→ What to do: The expected answer is the set of lines in the data below between the line holding "The width and height of the screenshot is (721, 369)." and the line holding "The width and height of the screenshot is (667, 488).", inclusive, written out exactly.

→ Information provided:
---
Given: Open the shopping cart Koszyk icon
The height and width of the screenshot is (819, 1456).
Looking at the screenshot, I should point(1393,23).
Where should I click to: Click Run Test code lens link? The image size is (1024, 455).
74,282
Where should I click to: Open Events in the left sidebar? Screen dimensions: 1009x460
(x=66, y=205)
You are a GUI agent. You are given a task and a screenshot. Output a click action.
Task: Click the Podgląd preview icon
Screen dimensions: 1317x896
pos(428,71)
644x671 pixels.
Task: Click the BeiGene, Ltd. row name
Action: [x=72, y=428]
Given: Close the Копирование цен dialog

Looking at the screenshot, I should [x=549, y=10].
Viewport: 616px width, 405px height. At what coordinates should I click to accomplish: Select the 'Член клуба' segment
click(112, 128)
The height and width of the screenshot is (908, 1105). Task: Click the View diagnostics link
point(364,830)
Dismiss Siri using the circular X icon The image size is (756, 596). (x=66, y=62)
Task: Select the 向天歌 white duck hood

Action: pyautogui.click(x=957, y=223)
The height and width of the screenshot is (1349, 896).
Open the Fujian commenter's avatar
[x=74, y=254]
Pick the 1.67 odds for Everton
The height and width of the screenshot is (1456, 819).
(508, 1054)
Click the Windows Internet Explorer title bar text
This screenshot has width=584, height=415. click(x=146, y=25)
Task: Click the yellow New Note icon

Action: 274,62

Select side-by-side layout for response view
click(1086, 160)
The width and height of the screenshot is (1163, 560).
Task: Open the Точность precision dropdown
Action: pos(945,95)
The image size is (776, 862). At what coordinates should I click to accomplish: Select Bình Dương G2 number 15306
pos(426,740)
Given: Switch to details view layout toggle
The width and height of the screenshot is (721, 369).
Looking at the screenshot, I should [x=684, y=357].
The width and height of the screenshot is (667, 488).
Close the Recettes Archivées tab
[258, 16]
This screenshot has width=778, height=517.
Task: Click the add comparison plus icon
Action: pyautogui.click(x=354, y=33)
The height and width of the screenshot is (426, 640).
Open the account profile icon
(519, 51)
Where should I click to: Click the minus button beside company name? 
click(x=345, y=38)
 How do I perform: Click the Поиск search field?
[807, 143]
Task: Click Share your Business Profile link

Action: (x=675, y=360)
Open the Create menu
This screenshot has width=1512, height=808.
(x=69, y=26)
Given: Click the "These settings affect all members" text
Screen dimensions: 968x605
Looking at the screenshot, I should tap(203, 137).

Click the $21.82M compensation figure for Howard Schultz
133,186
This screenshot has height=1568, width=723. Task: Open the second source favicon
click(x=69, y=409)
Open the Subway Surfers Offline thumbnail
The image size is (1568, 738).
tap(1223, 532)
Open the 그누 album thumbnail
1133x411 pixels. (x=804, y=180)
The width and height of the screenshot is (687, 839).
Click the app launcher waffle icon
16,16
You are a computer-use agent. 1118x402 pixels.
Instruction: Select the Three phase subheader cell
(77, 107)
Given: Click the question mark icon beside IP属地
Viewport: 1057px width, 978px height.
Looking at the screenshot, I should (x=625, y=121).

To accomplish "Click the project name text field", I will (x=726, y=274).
---
→ Result below:
The width and height of the screenshot is (721, 369).
Looking at the screenshot, I should [x=684, y=357].
The width and height of the screenshot is (667, 488).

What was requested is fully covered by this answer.